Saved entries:
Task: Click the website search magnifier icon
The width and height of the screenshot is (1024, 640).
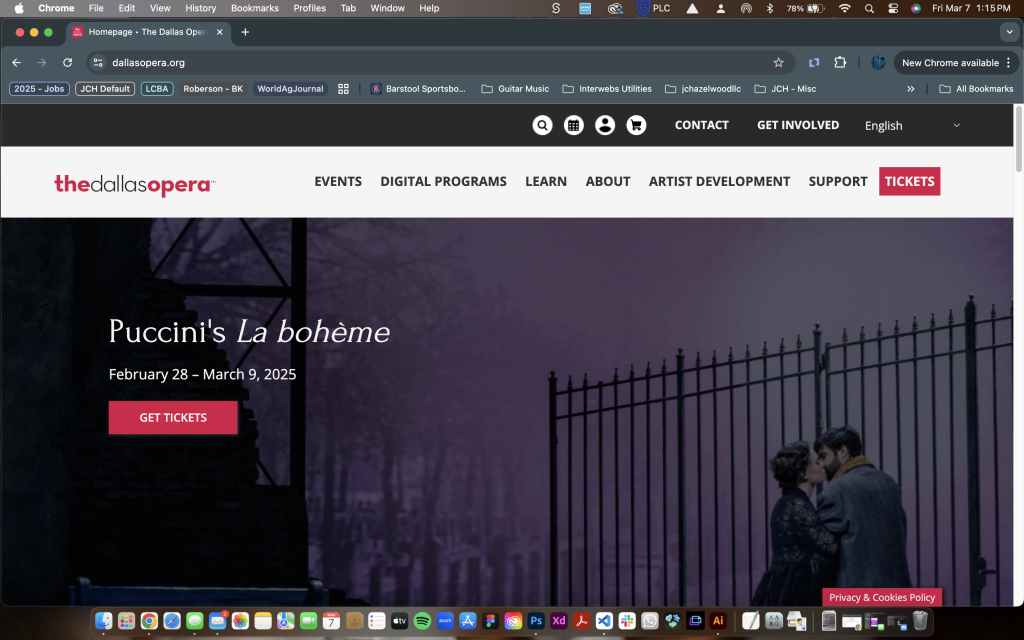Action: (542, 125)
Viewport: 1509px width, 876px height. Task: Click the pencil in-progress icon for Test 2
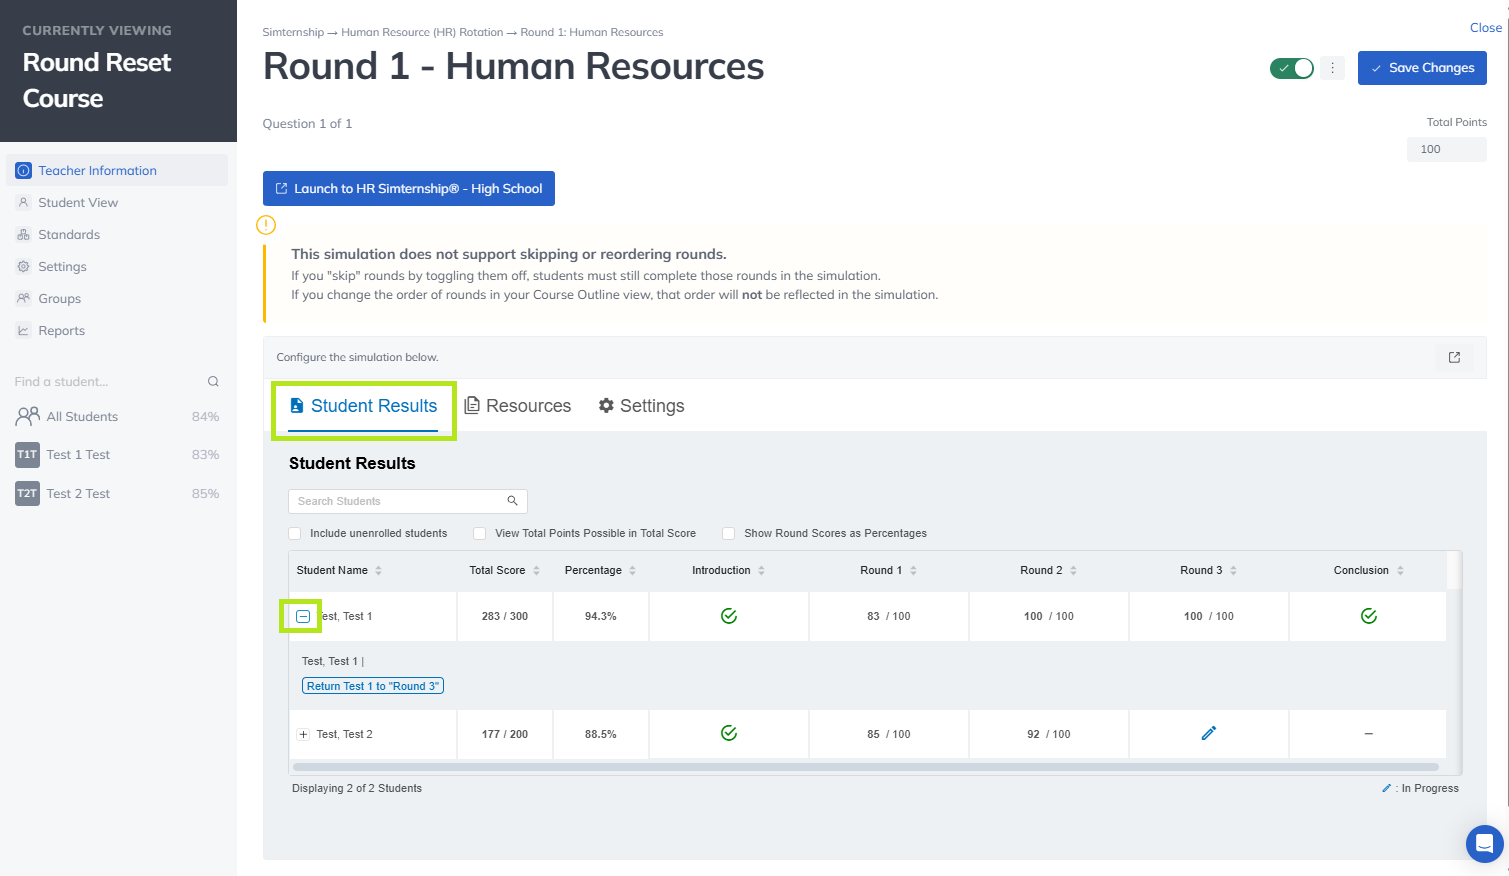[1208, 734]
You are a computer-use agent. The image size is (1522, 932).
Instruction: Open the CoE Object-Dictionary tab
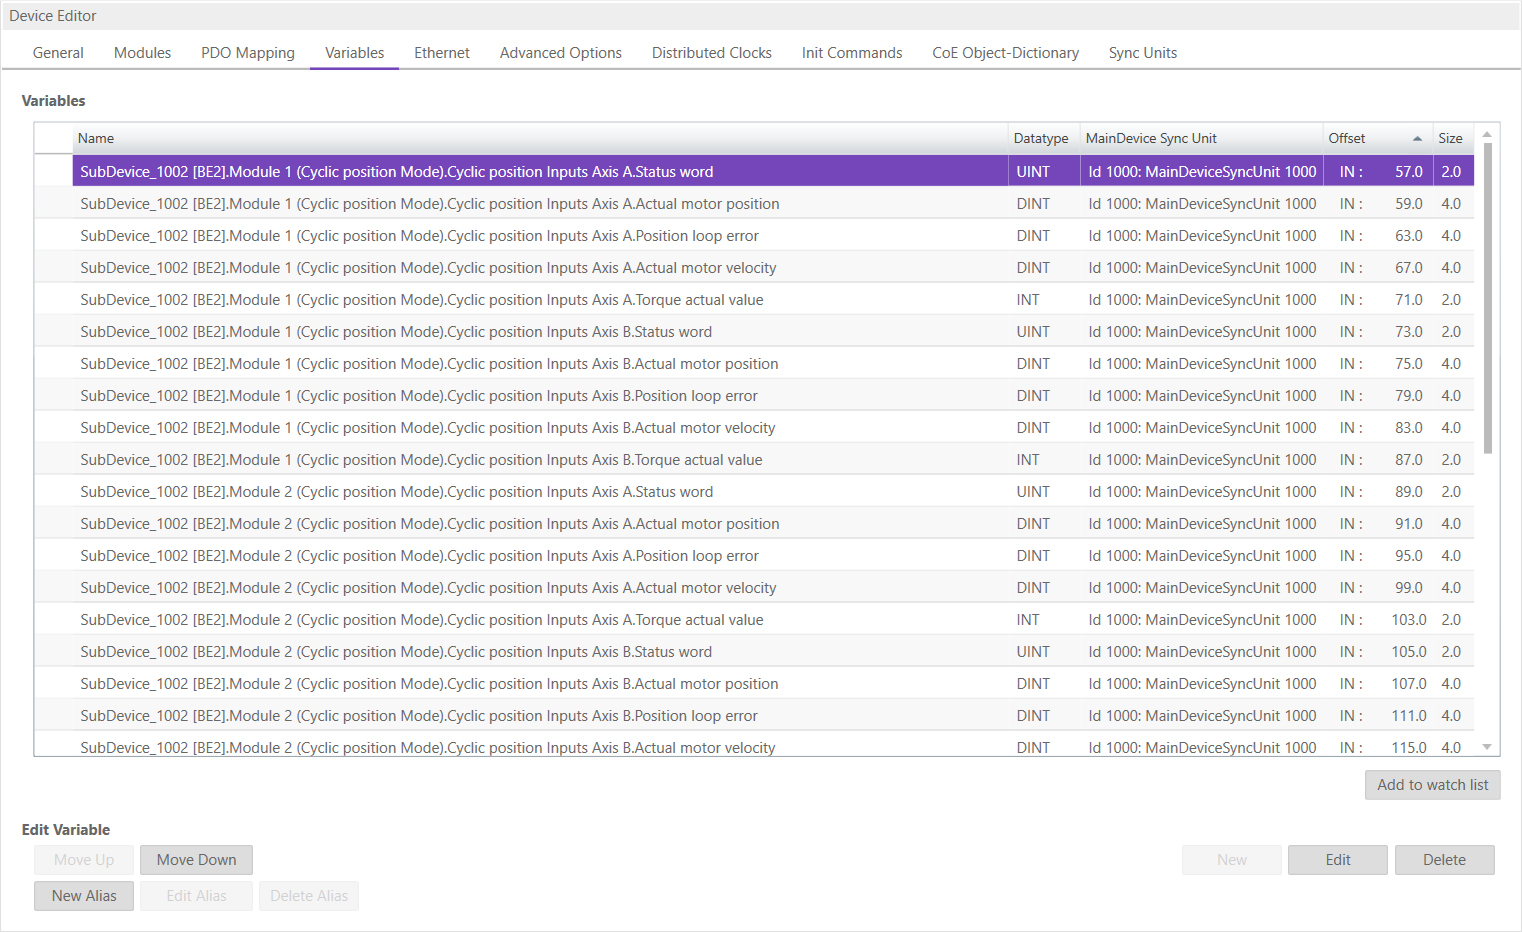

▶ Work instructions:
Transcribe all of the records above character for character. Exclude the pictures.

▶ Task output:
Task: Click the website search magnifier icon
The width and height of the screenshot is (1024, 640).
Action: (542, 125)
Viewport: 1509px width, 876px height. Task: Click the pencil in-progress icon for Test 2
[1208, 734]
You are a computer-use agent. The image size is (1522, 932).
Instruction: Open the CoE Object-Dictionary tab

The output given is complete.